# New England wood pellet Warm Front?



## modemgirl (Jun 14, 2008)

I have been trying to get New England Premium wood pellets, 
I found a local company, they say they have a pellet from New England Premium called "Warm Front", it's hardwood with less than 1% ash, they will deliver it for $269 a ton.  I am wondering if anyone has tried this brand of pellets from New england pellets and good it burns, and ash?
Thanks, Krissy


----------



## tinkabranc (Jun 14, 2008)

I have not tried this name brand yet, but I do not have any
complaints on any of the NEWP products I have used so far.


----------



## modemgirl (Jun 14, 2008)

Thanx 
    NEWP seems to be pretty good from what I have researched.  The company that I spoke with said NEWP will not have any more soft wood pellets, due  to problems they had with them.  These pellets come from the NY plant, I never heard of them before, but I am a newbie to wood pellets so I don't know about many brands at all! lol I've been getting prices on wood pellets and it seems $250. a ton is about average for good quality pellets.  They are charging me $269. a ton, delivered (about 40 minutes from where I live) so $20. isn't that terrible for dilivery.  I would like to hear from someone that has used these pellets before I place my order! Thanks again 
Krissy


----------



## sinnian (Jun 14, 2008)

As I understand it, NEWP does make their own pellets, but the majority of the pellets coming out of their facility bagged, went in as a pellet, not saw dust.  They seem to do a lot of packaging and distributing for other pellet makers. perhaps a Co-Op, idk.
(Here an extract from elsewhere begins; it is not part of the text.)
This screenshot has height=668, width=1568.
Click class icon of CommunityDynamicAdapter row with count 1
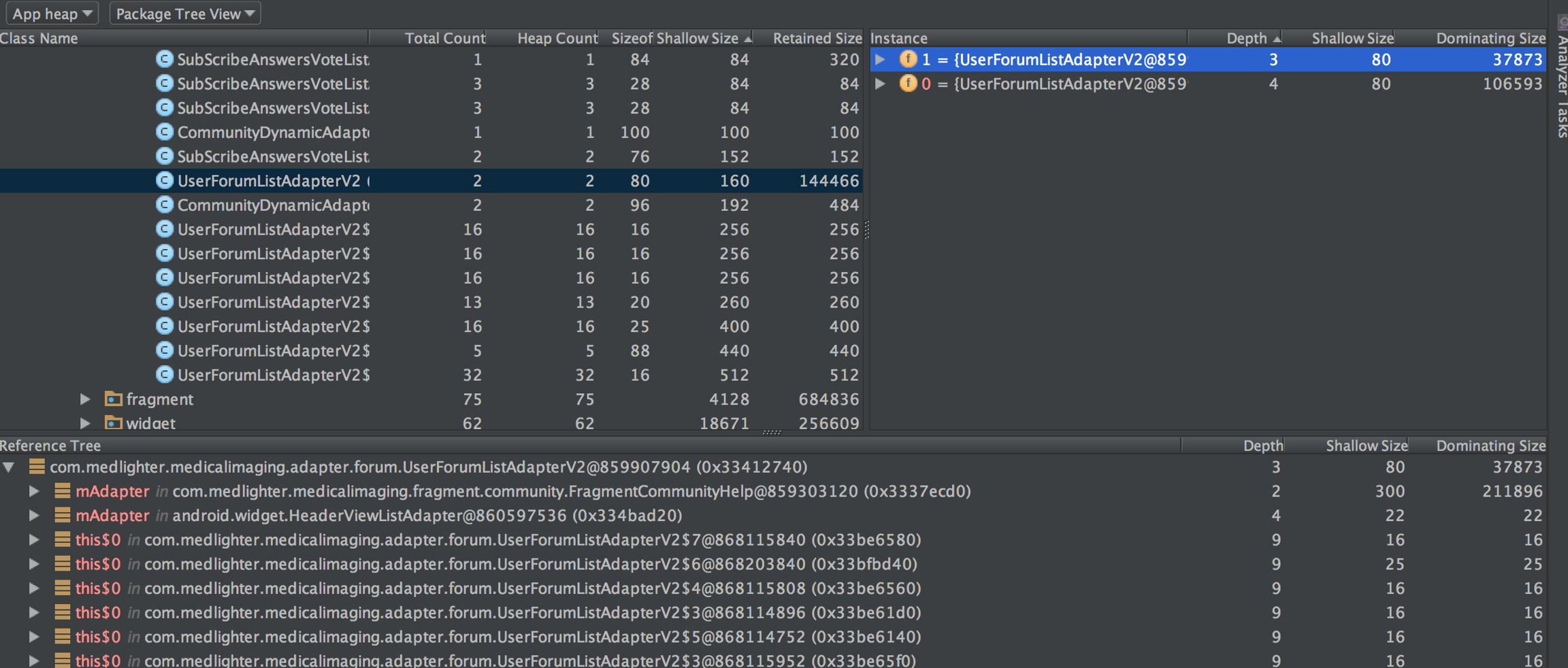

I have never seen anything negative about any pellets being distributed by them.

Here is some information, which you may have read already.


----------



## modemgirl (Jun 14, 2008)

Hi Sinnian, 
    Thanks for the info, I finally found that same link you posted with the specs on the Warm Front pellets.  I went down and ordered 3 tons to be delivered,  the guy actually charged me less then he quoted me on the phone. $259. a ton ( 3 tons, tax, delivered into my garage was exactly $777.00) I know I will need more but I do want to try a few other brands being a newbie to pellets.  Looks like I will have my pellets before I get my stove! YIKES I hope I get a my stove.  I am on a waiting list for Harman XXV with a $100. deposit. I'm 7th on the list.  I will let you all know how the pellets are.  They are hardwood, I do want to try some softwood pellets too, Just to see what does better for my home. Thanks for all your help.
Krissy


----------



## tinkabranc (Jun 14, 2008)

maybe I am the one that is confused but New England Wood Pellet LLC
and New England Pellet LLC are not the same company.

www.pelletheat.com/ is the link for the manufacturer.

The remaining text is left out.